A federal district court judge in San Francisco has denied motions by the Trump administration and the oil and gas industry to move a pair of lawsuits concerning an Obama-era rule governing hydraulic fracturing (fracking) on public and tribal lands to more friendly territory -- a district court in Wyoming.

In U.S. District Court for the Northern District of California, Judge Haywood Gilliam Jr. on Tuesday denied motions by the Interior Department's Bureau of Land Management (BLM) to move the cases to U.S. District Court for the District of Wyoming.

At issue is a decision by BLM, under orders by Trump, to rescind the fracking rule, issued by BLM in 2015. California and a coalition of environmental groups filed separate lawsuits in January challenging the rescission.

Last March, BLM and the American Petroleum Institute (API), the Independent Petroleum Association of America (IPAA) and Western Energy Alliance (WEA) filed motions to transfer the cases to Wyoming, arguing that the state would be a more appropriate venue.

However, Gilliam said three legal actions -- a district court judge's ruling in June 2016 that BLM did not have the authority to regulate fracking; a decision by a three-judge panel of the U.S. Court of Appeals for the Tenth Circuit to dismiss litigation over the rule last September; and a decision by the same panel to deny rehearing arguments two months later -- meant that there was no problem with the cases moving forward in San Francisco.

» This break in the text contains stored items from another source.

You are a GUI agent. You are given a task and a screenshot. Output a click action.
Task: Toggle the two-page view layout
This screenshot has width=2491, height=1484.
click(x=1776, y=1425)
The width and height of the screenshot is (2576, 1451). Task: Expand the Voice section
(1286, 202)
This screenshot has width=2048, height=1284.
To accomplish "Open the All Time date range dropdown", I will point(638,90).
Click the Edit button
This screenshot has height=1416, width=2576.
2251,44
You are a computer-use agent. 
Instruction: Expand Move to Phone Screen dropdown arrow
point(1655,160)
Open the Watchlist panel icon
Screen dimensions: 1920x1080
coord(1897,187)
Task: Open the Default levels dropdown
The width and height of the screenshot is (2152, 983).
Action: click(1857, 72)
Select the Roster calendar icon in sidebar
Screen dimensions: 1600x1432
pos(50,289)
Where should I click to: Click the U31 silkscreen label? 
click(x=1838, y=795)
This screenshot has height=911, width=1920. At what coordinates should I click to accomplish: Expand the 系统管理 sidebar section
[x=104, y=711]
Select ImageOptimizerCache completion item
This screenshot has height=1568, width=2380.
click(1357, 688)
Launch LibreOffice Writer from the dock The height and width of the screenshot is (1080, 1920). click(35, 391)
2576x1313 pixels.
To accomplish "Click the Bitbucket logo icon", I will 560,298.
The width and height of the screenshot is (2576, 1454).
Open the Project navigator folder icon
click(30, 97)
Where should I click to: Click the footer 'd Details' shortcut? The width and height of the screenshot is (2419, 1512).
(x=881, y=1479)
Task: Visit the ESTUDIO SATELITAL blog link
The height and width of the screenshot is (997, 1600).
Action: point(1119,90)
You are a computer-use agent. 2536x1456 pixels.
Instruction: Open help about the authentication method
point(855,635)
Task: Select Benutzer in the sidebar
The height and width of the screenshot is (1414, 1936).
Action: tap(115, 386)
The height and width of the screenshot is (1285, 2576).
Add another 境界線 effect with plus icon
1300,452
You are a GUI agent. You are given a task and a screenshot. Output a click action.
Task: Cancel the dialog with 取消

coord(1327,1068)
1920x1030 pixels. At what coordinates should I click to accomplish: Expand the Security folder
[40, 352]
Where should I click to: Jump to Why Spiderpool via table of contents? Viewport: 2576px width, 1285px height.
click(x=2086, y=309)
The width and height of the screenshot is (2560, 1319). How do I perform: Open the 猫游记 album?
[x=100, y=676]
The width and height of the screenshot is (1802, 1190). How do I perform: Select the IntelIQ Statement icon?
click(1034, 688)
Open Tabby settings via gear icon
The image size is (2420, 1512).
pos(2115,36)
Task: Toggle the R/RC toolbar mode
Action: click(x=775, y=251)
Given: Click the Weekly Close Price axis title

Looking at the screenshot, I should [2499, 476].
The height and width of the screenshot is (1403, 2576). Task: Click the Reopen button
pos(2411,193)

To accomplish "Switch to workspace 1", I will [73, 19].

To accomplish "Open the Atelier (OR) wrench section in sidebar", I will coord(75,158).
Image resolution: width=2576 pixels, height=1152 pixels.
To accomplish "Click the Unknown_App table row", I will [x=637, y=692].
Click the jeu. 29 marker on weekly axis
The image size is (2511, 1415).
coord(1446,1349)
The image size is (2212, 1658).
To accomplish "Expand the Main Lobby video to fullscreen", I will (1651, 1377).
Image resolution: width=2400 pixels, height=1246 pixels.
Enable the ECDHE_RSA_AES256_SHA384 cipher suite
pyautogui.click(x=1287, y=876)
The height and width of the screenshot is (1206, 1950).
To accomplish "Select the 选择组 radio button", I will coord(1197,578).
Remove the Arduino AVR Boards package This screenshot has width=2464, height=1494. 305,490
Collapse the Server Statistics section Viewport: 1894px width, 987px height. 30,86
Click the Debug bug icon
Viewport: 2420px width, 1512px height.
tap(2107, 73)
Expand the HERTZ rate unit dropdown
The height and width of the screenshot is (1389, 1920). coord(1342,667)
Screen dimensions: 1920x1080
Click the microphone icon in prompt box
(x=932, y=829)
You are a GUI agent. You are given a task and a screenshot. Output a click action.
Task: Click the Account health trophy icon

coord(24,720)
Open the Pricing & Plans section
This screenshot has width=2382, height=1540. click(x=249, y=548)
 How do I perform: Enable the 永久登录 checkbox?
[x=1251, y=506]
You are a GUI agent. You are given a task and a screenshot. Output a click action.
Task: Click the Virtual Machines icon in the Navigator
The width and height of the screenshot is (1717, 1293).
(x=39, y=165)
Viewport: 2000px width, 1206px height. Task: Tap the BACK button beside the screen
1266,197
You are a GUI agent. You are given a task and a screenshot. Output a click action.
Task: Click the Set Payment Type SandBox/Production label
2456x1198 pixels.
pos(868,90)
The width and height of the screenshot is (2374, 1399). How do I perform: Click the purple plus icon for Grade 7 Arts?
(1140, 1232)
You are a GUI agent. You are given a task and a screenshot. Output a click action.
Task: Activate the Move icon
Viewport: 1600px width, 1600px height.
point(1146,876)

"Given the posture of the Wyoming action, the court is not convinced that there is any risk of inconsistent judgments," Gilliam wrote. "The Tenth Circuit recently vacated the court's holding in the Wyoming action. In doing so, the Tenth Circuit found that the plaintiffs' appeals were prudentially unripe as a result of BLM's rescission of the fracking rule."

Gilliam said since the Tenth Circuit in June issued a corresponding mandate to enforce its judgment, "there is no standing decision of the Wyoming district court for this court to contravene."

The judge also took note of separate motions by BLM and North Dakota and Texas to transfer a pair of lawsuits over the Obama-era rule governing associated natural gas flaring and venting on public and tribal lands -- aka the venting and flaring rule -- from Northern California to Wyoming for similar reasons.

While conceding there was "substantive overlap" between challenges to the fracking rule and the venting and flaring rule, Gilliam said "the issue before this court -- the legality of BLM's rescission of the fracking rule -- was not presented to or reached by the court in the Wyoming action. The question in the Wyoming action, whether BLM had statutory authority to enact the fracking rule, has not been presented to this court."

WEA President Kathleen Sgamma told NGI's Shale Daily that Tuesday's ruling was not unexpected. "Rare is the judge who let's go of a case," she said.

Gilliam granted motions by API, IPAA and WEA to intervene in the case. He also denied as moot a motion filed by California Attorney General Xavier Becerra in April to strike the State of Wyoming's response to BLM's motion to move the cases to Wyoming.

The lead case over the fracking rule, which included Tuesday's ruling, is State of California v. BLM, No. 4:18-cv-521. The second case is Sierra Club et al v. Ryan Zinke et al, No. 4:18-cv-00524.